### EXERCISE REQUIREMENTS
Reproduce verbatim the portion of the Brazil and China soybean market text starting at "The USDA’s Economic" and ending at "in recent weeks.".

### DOCUMENT EXTRACT
• • • •

The USDA’s Economic Research Service (ERS) indicated in its October Oil Crops Outlook report that, “Brazil planted 38.6 million hectares of soybeans in the 2020/21 marketing year. With yields reaching all-time highs of 3.55 tons per hectare, Brazil produced a total of 137 million metric tons of soybeans. Despite high production numbers in the current marketing year, exports are lowered by 350,000 metric tons to 81.65 million metric tons as Brazil’s main trade partner, China, has slowed their soybean purchases. Brazil is expected to store these soybeans, raising October 1 beginning stocks for the 2021/22 marketing year to 26.95 million metric tons which is up 7 million metric tons from last year.”

More narrowly, the Outlook report stated that, “China has experienced power shortages/outages in many of their northern provinces in recent weeks.

Not only has this situation undoubtedly affected the country’s entire food marketing system, but effects are also seen reverberating throughout the global oilseeds market since China is the leading importer of soybeans.

• • • •

### DATA PROVIDED
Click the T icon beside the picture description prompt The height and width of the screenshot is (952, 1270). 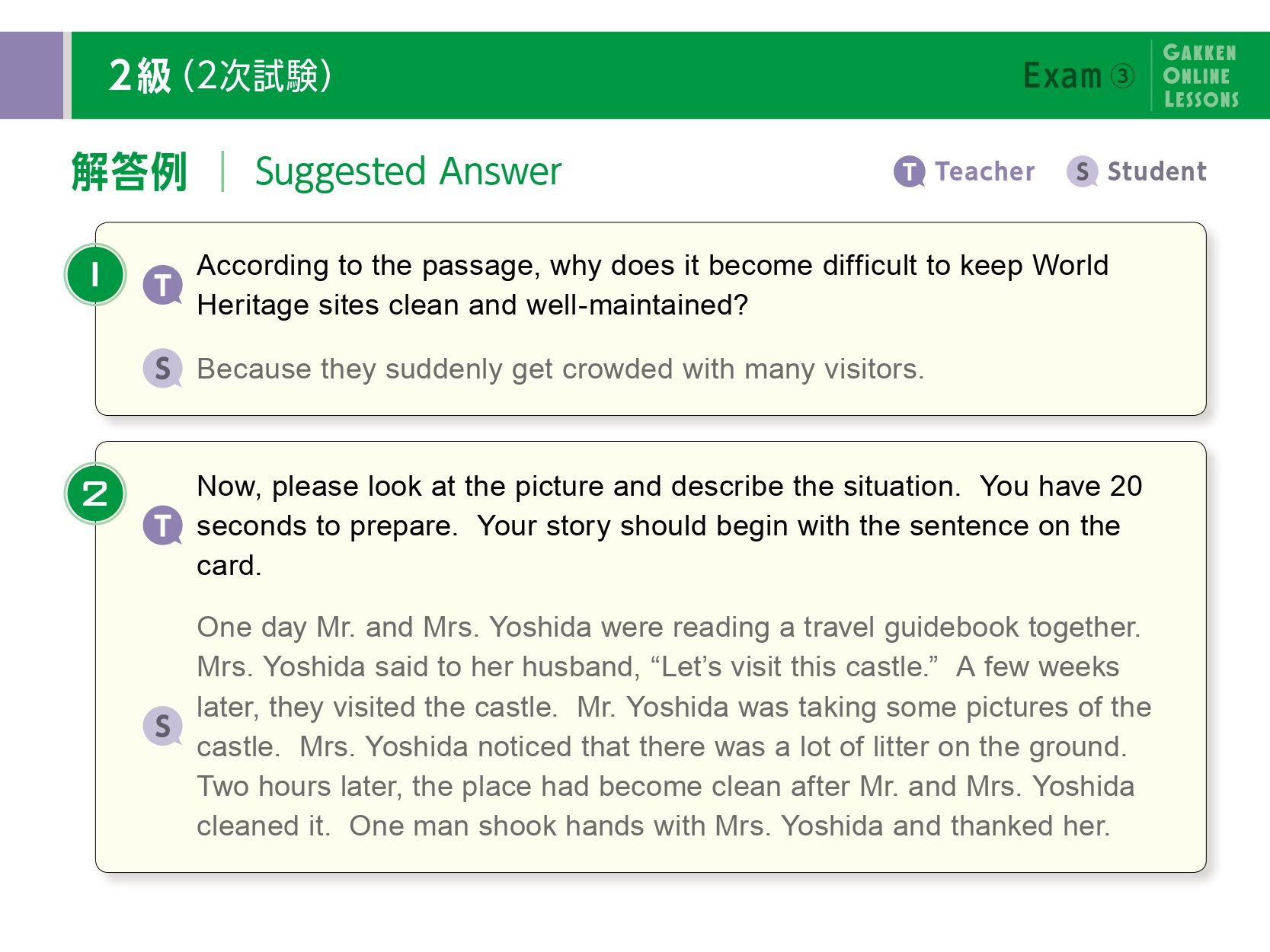(x=162, y=526)
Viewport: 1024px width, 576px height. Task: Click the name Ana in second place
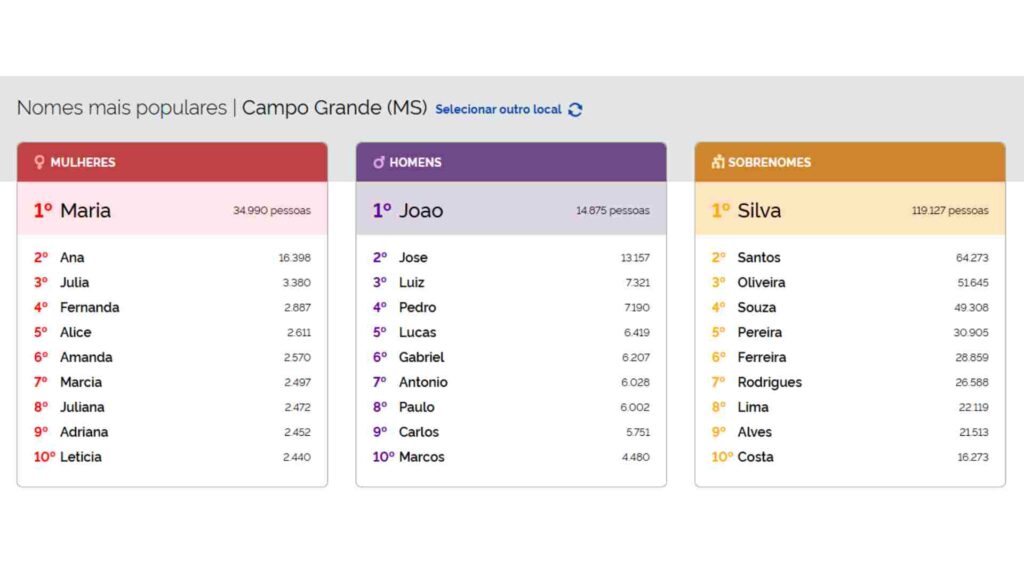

• • • •

### SOLUTION
The USDA’s Economic Research Service (ERS) indicated in its October Oil Crops Outlook report that, “Brazil planted 38.6 million hectares of soybeans in the 2020/21 marketing year. With yields reaching all-time highs of 3.55 tons per hectare, Brazil produced a total of 137 million metric tons of soybeans. Despite high production numbers in the current marketing year, exports are lowered by 350,000 metric tons to 81.65 million metric tons as Brazil’s main trade partner, China, has slowed their soybean purchases. Brazil is expected to store these soybeans, raising October 1 beginning stocks for the 2021/22 marketing year to 26.95 million metric tons which is up 7 million metric tons from last year.”

More narrowly, the Outlook report stated that, “China has experienced power shortages/outages in many of their northern provinces in recent weeks.